• GIVEN REQUEST
Quote word for word the part of the artificial intelligence text starting at "The most frequently" and ending at "weak artificial intelligence.".

In the following decades, artificial intelligence developed in fits and starts, with periods of rapid progress interspersed with stagnation [14]. The following years brought the emergence of forecasts regarding the future of systems using artificial intelligence, including that [15]:

-  by the end of the 20th century, computers will emulate human intelligence in a way that makes it impossible to distinguish a machine from a human (Alan Turing, 1950 [16]);

-  within 10 years, intelligent machines will be created in Japan (Ministry of International Trade and Industry, “Knowledge Information Processing Systems (KIPS)” program, 1982 [17]);

-  over a period of 20 years, machines will gain emotions, desires, fears, love, and pride (Rodney Brooks, 2002 [18]).

 

It should be noted that, nowadays, this concept is often used mainly for marketing purposes, as an added value to a product or service, influencing consumer choices [15]. There is also a visible tendency to abuse this nomenclature for products to which this concept should not apply. Some of the designed systems may give the impression of being “intelligent”, but in fact they are based on a sequence of programming commands previously saved by the programmer, and at the same time there is no influence of the history of the system's operation and the acquired new data on the method of operation [19].

The most frequently cited definition of artificial intelligence – derived directly from Turing's analyzes – defines it as the ability of a machine to imitate or imitate human intelligence [19].

Instead of defining what artificial intelligence is, you can define what its purpose is. This includes activities such as reasoning, associating, or selecting information. All this is intended to automate human activities and intellectual activities [20].

There are two concepts of artificial intelligence:

-  strong artificial intelligence;

-  weak artificial intelligence.

 

Strong artificial intelligence is also called artificial general intelligence, and human-level artificial intelligence. On the other hand, weak artificial intelligence is also referred to as artificial narrow intelligence [24]. One may also come across the term model, where the first one is the connectionist model (so-called “bottom up”) and the second one is the classic one (so-called “top down”) [22]. The difference between them is the data that can be processed by an autonomous system.

The first of the above-mentioned types of artificial intelligence is able to perform any task at a level no worse than that achievable by a human [10]. It can also learn to the greatest extent possible, and during the operation of this type of system, a mental phenomenon called thinking or understanding may arise [23]. It is also characterized by self-awareness and self-knowledge [24]. Furthermore, it is also defined as the ability to think “truly”, i.e., thinking unsimulated and connected with the awareness of one's existence [25]. From a philosophical perspective, “thinking” itself – similarly to speaking out loud or writing answers on paper with a pen – can be called symbolic reasoning [22].

• DATA SECTION
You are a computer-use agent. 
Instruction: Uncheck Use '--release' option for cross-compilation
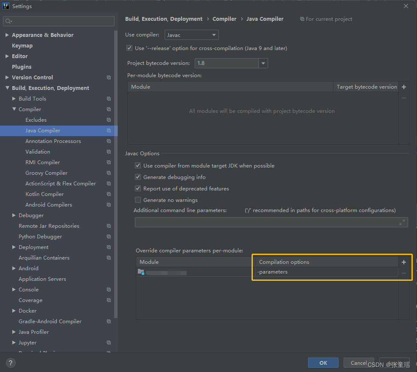coord(129,48)
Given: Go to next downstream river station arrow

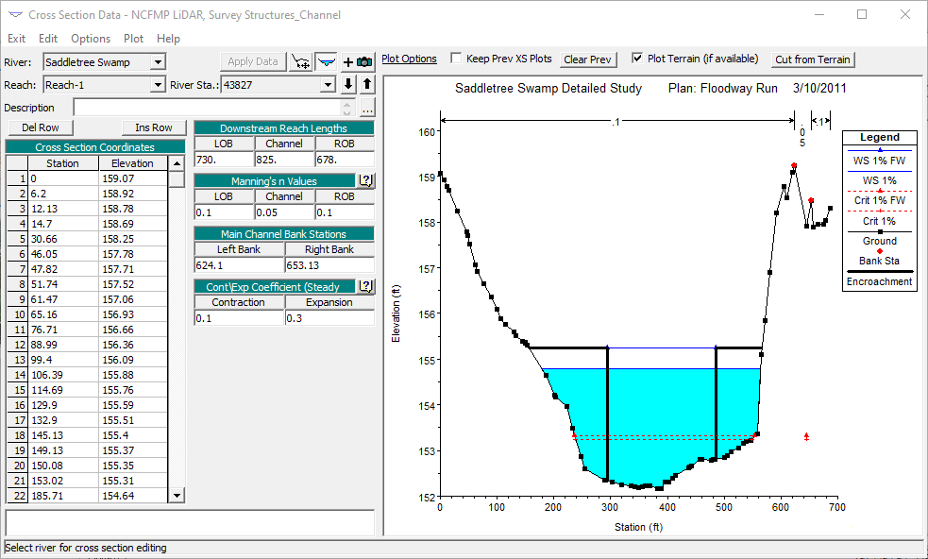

• WRITTEN REPLY
The most frequently cited definition of artificial intelligence – derived directly from Turing's analyzes – defines it as the ability of a machine to imitate or imitate human intelligence [19].

Instead of defining what artificial intelligence is, you can define what its purpose is. This includes activities such as reasoning, associating, or selecting information. All this is intended to automate human activities and intellectual activities [20].

There are two concepts of artificial intelligence:

-  strong artificial intelligence;

-  weak artificial intelligence.